The youth of South Africa as the agents of change need to acquire scientific intellectual skills and then seize the opportunity to take the society to the highest levels of psychological, mental, physical and spiritual development. It is within society that intellectuals find their function.
The performance of such a function helps in the extraction of true knowledge from experience. Patient practice and investigation, utilising every experience and everyday occurrences as a way of obtaining knowledge about the world around us will propel the youth to deeper understanding, wisdom and intellectualism. The knowledge acquired becomes the guiding tool of attack for any future endeavours and also tool of analysis for any intellectual.
Intellectualism
Intellectualism is a characteristic committed to dialectical inquiry and it develops from a significant interaction of individuals with society, economic, political and academic institutions. The intellectual character encompasses problem solving, innovation, reading and writing. The youth with this kind of character will be ready to assume the leadership that will grow South Africa into a highly developed country. The youth need to maximise their interaction with societal activities through the established frameworks to meaningfully transform our nation to benefit all South African citizens and to learn from the experience. These experiences should be interpreted meaningfully and some form of understanding should be derived which is followed by knowledge. It is through knowledge and interaction with society that the intellectual will develop an awareness of its own function not only in the economic but also in the social and political fields. The nation relies on intellectuals to uncover paths that will lead the people to a more advanced culture.

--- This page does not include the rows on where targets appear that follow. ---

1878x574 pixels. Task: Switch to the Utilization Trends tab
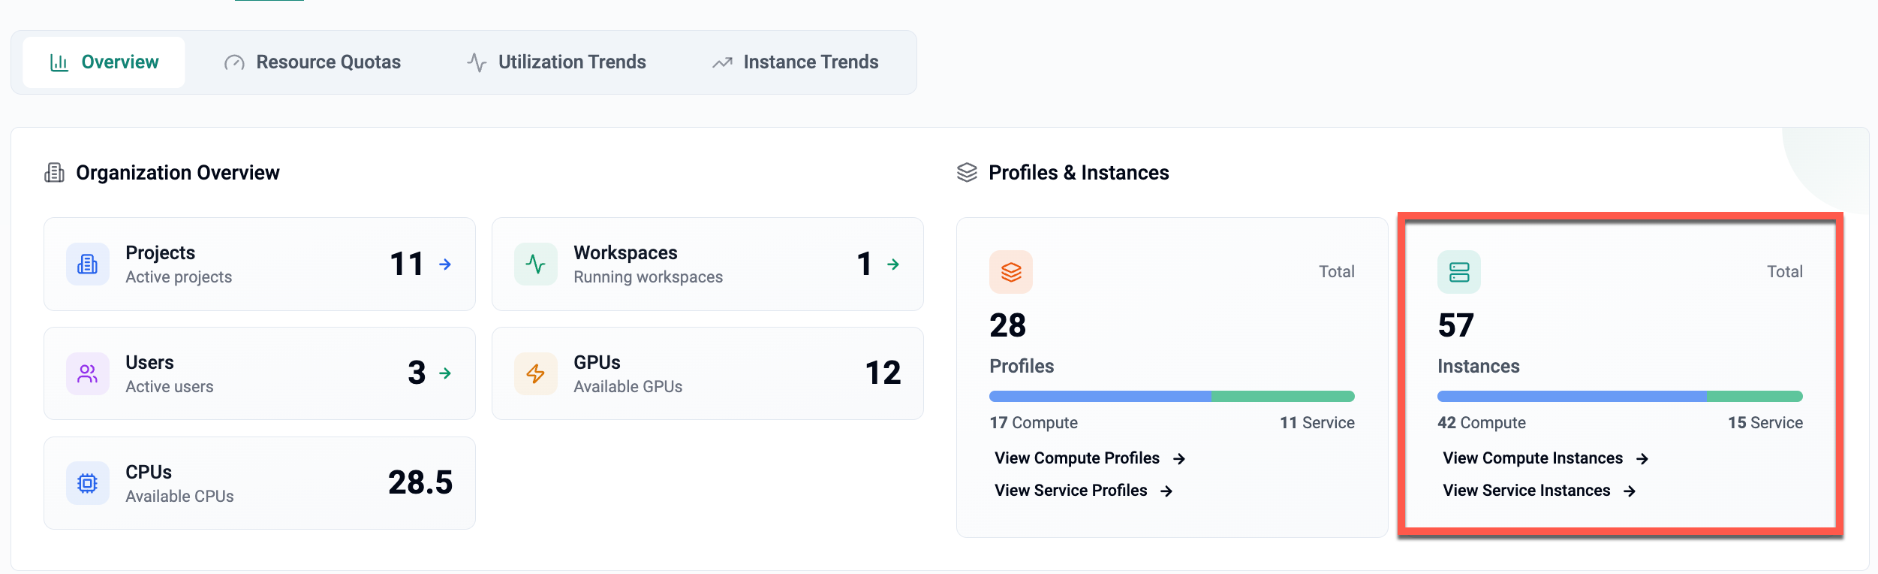pos(555,62)
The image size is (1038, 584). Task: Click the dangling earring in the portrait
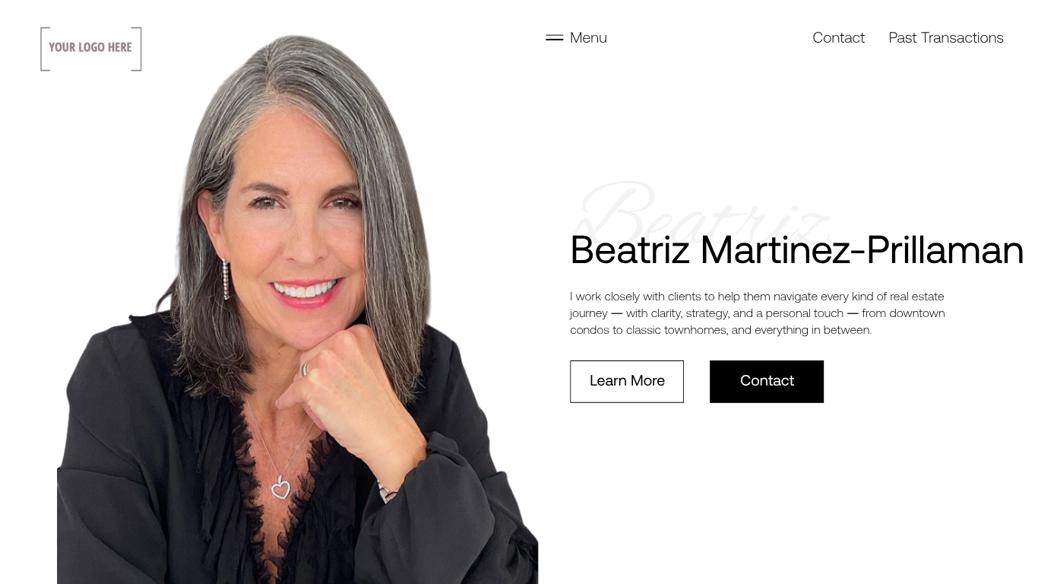[x=226, y=279]
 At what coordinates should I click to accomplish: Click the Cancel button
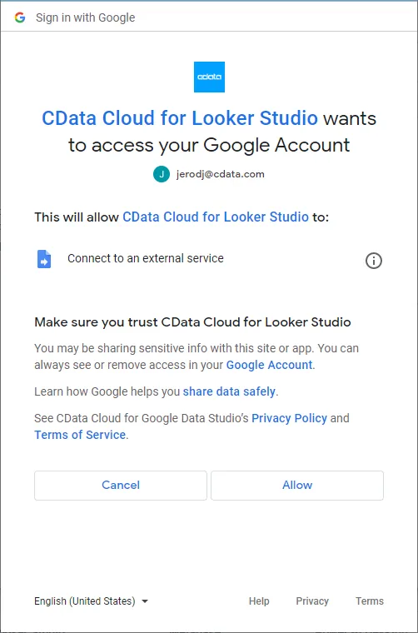121,486
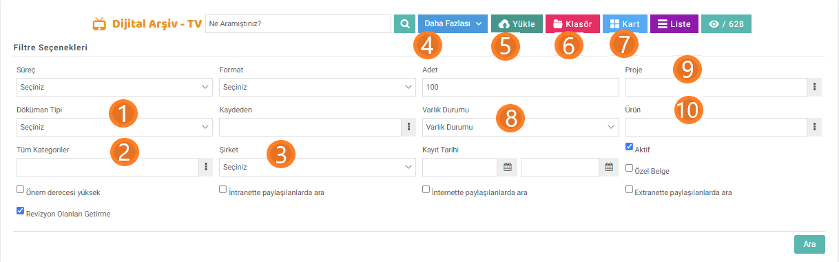This screenshot has width=839, height=262.
Task: Open the Varlık Durumu dropdown
Action: pos(520,127)

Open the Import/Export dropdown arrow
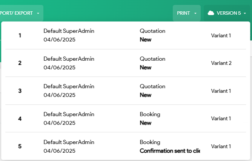click(38, 13)
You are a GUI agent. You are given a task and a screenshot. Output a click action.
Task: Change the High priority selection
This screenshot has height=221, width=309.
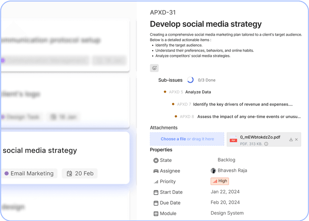pyautogui.click(x=219, y=181)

Developing a youth intellectual culture is very critical, for it is on this culture that the future of South Africa hinges. Evidently, intellectuals cannot be defined independent of their function within the societies in which they live and it is important that this function is elaborated at every stage of South Africa's development. The point is simple: we need to have a huge pool of young intellectuals. Every youth must be a commissar.
* Lufuno Marwala is a student at the University of the Witwatersrand and a member of the ANC Joe Slovo Branch.